__WORK INSTRUCTION__.
Filter the entries down to the lines holding "dropdown", then copy those lines.

__EXERCISE DATA__.
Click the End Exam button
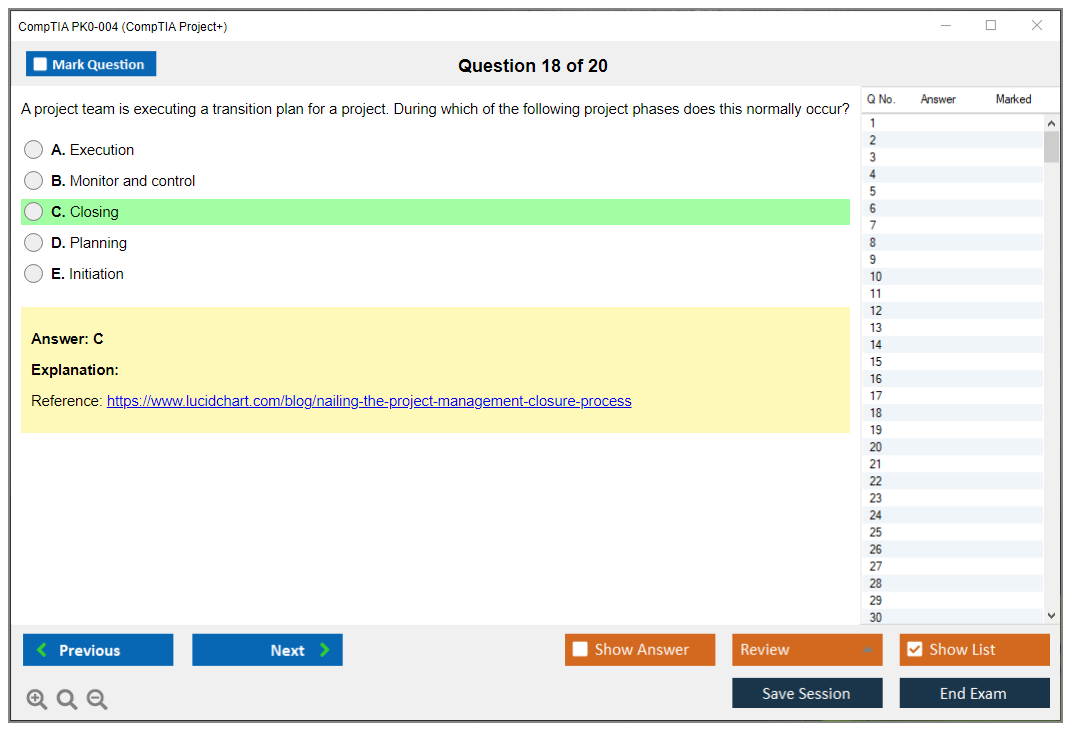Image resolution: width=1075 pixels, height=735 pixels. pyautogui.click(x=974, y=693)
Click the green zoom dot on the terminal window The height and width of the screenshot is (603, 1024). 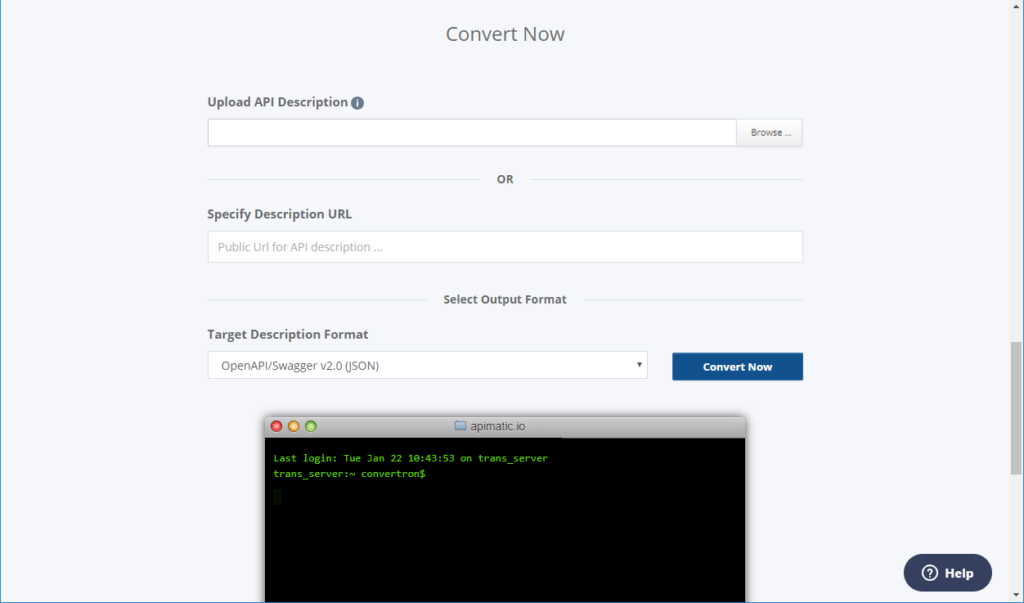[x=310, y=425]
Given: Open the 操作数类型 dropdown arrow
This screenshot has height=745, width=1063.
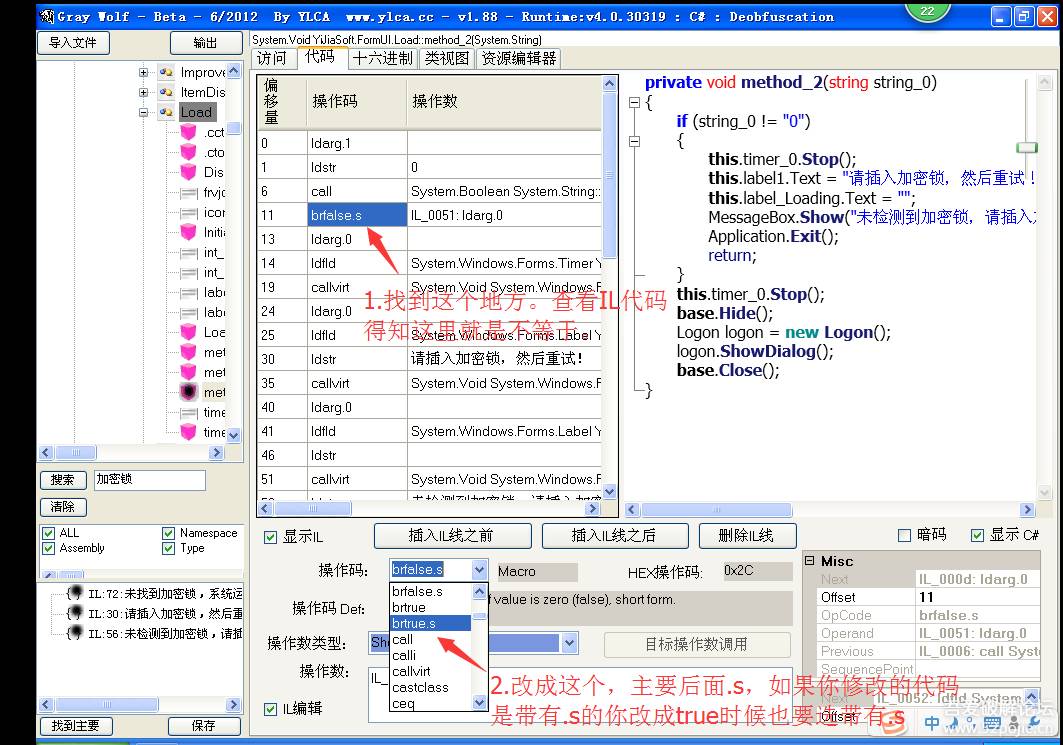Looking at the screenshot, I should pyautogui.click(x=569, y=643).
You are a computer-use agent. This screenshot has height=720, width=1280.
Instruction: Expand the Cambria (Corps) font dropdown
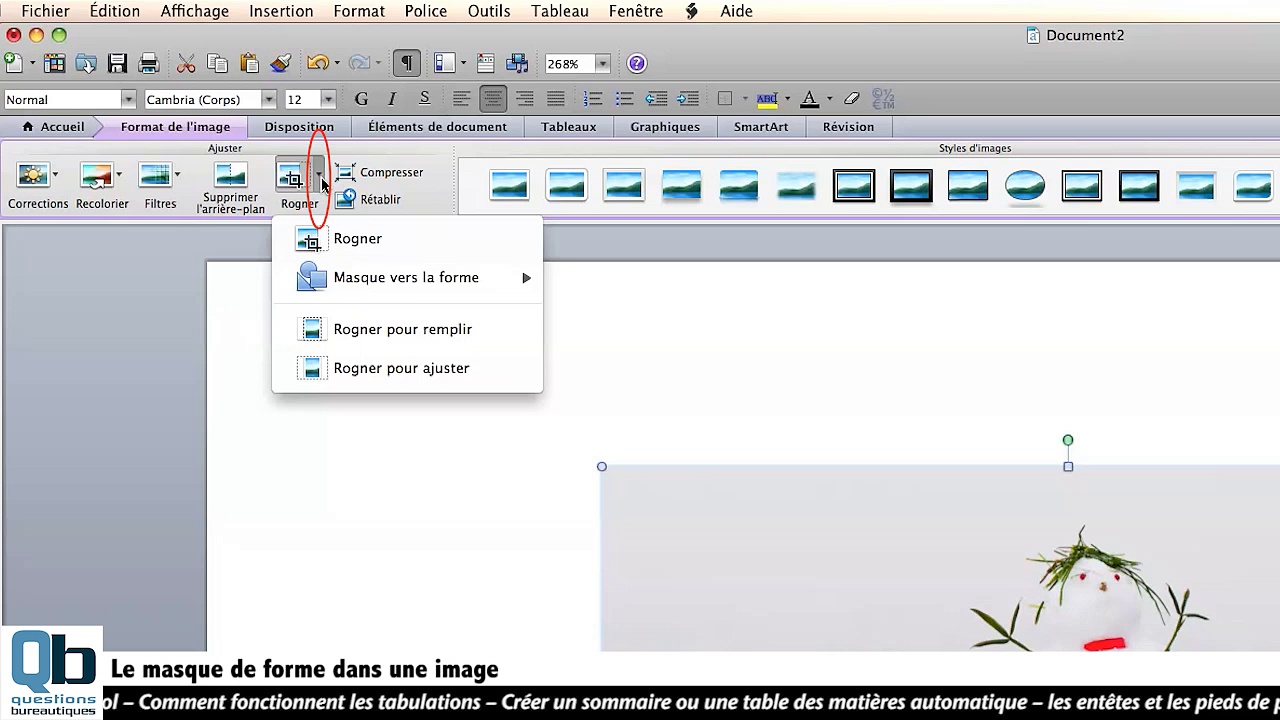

__THE COMPLETED TASK__.
Given: Open the 操作数类型 dropdown arrow
Instruction: Expand the Cambria (Corps) font dropdown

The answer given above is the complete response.